-9.9 C
United States of America
Monday, January 20, 2025

Simplify knowledge integration with AWS Glue and zero-ETL to Amazon SageMaker Lakehouse


With the rising emphasis on knowledge, organizations are continually in search of extra environment friendly and agile methods to combine their knowledge, particularly from all kinds of purposes. Whereas conventional extract, rework, and cargo (ETL) processes have lengthy been a staple of information integration attributable to its flexibility, for widespread use circumstances equivalent to replication and ingestion, they usually show time-consuming, advanced, and fewer adaptable to the fast-changing calls for of recent knowledge architectures.

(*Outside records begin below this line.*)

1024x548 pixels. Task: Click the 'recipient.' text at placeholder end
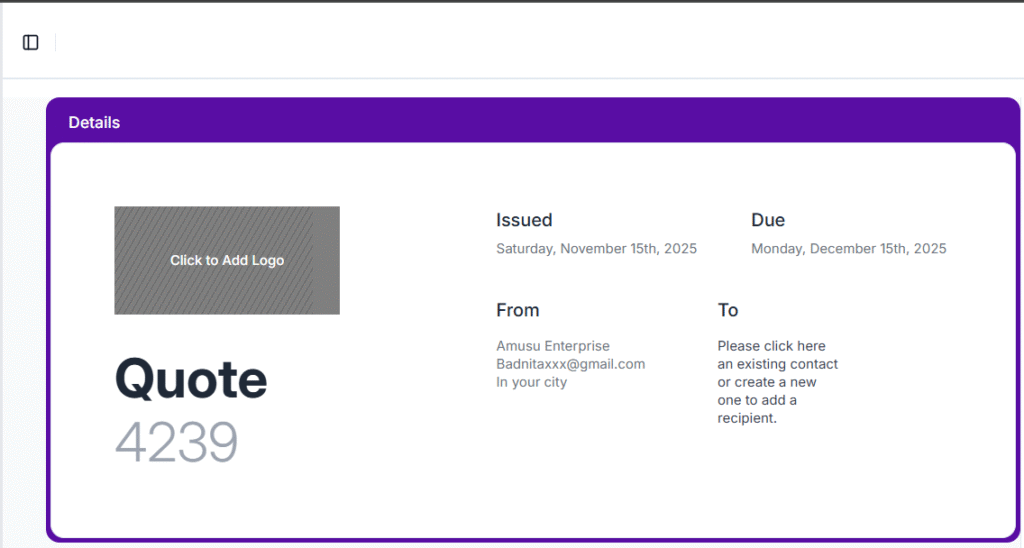[x=747, y=418]
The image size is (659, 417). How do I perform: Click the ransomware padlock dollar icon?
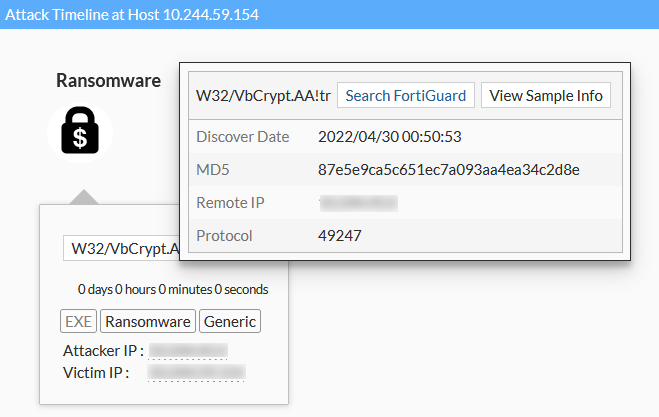click(x=80, y=131)
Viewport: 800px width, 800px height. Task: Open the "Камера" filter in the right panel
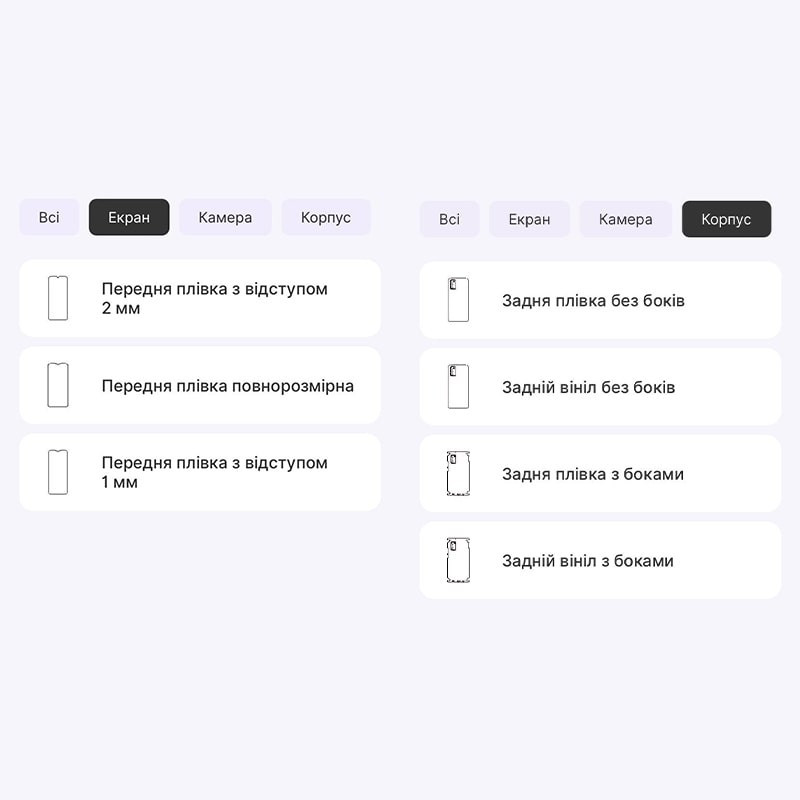click(626, 219)
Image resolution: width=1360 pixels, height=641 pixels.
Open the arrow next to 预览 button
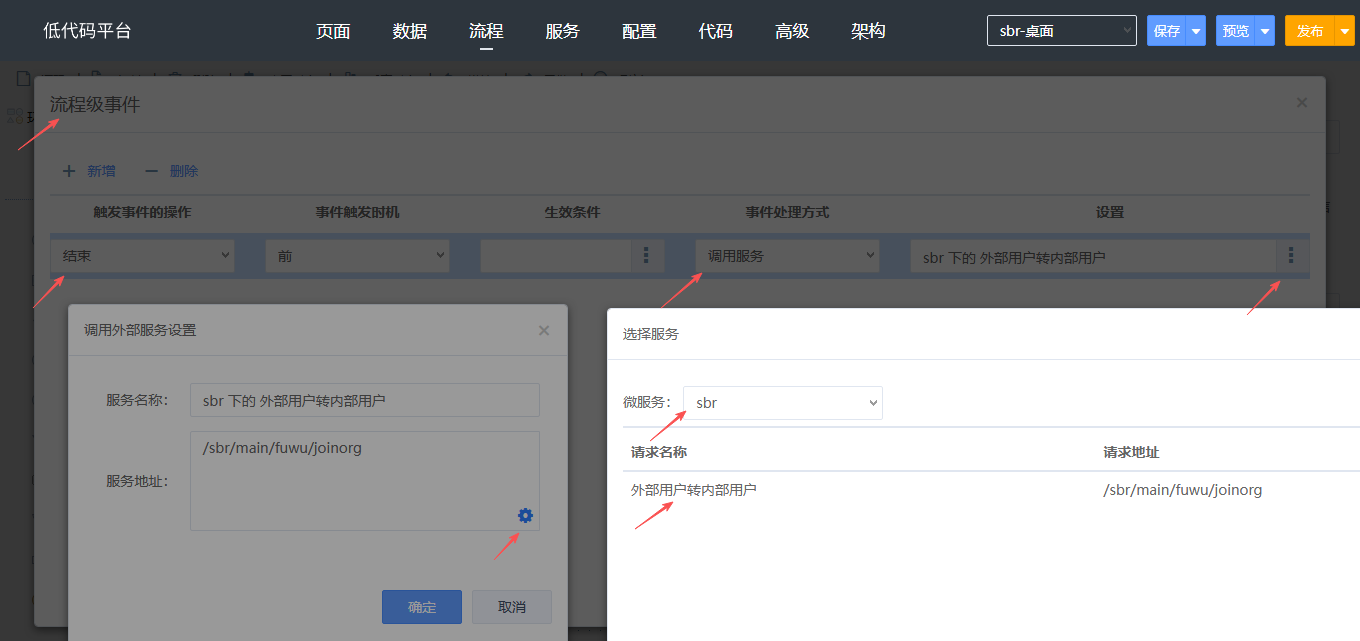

As well as, organizations depend on an more and more various array of digital methods, knowledge fragmentation has develop into a big problem. Priceless data is usually scattered throughout a number of repositories, together with databases, purposes, and different platforms. To harness the complete potential of their knowledge, companies should allow seamless entry and consolidation from these different sources. Nevertheless, this process is difficult by the distinctive traits of recent methods, equivalent to differing API protocols, implementations, and price limits. To deal with these challenges and speed up innovation, AWS Glue has lately expanded its third-party software assist by introducing native connectors for 19 purposes.

To make the most of these new software connectors for well-defined use circumstances equivalent to replication and ingestion, AWS Glue can also be launching zero-ETL integration assist from exterior purposes. With this new performance, clients can create up-to-date replicas of their knowledge from purposes equivalent to Salesforce, ServiceNow, and Zendesk in an Amazon SageMaker Lakehouse and Amazon Redshift.

Amazon SageMaker Lakehouse unifies all of your knowledge throughout Amazon S3 knowledge lakes and Amazon Redshift knowledge warehouses, serving to you construct highly effective analytics and AI/ML purposes on a single copy of information. SageMaker Lakehouse provides you the flexibleness to entry and question your knowledge in-place with all Apache Iceberg suitable instruments and engines. By straight integrating with Lakehouse, all the information is mechanically cataloged and will be secured via fine-grained permissions in Lake Formation.

What’s zero-ETL?

Zero-ETL is a set of totally managed integrations by AWS that minimizes the necessity to construct ETL knowledge pipelines. It makes knowledge obtainable in Amazon SageMaker Lakehouse and Amazon Redshift from a number of operational, transactional, and enterprise sources. Extract, rework, and cargo (ETL) is the method of mixing, cleansing, and normalizing knowledge from completely different sources to organize it for analytics, synthetic intelligence (AI), and machine studying (ML) workloads. You don’t want to keep up advanced ETL pipelines. We deal with the ETL for you by automating the creation and administration of information replication.

What’s the distinction between zero-ETL and Glue ETL?

AWS Glue now provides a number of methods so that you can construct knowledge integration pipelines, relying in your integration wants.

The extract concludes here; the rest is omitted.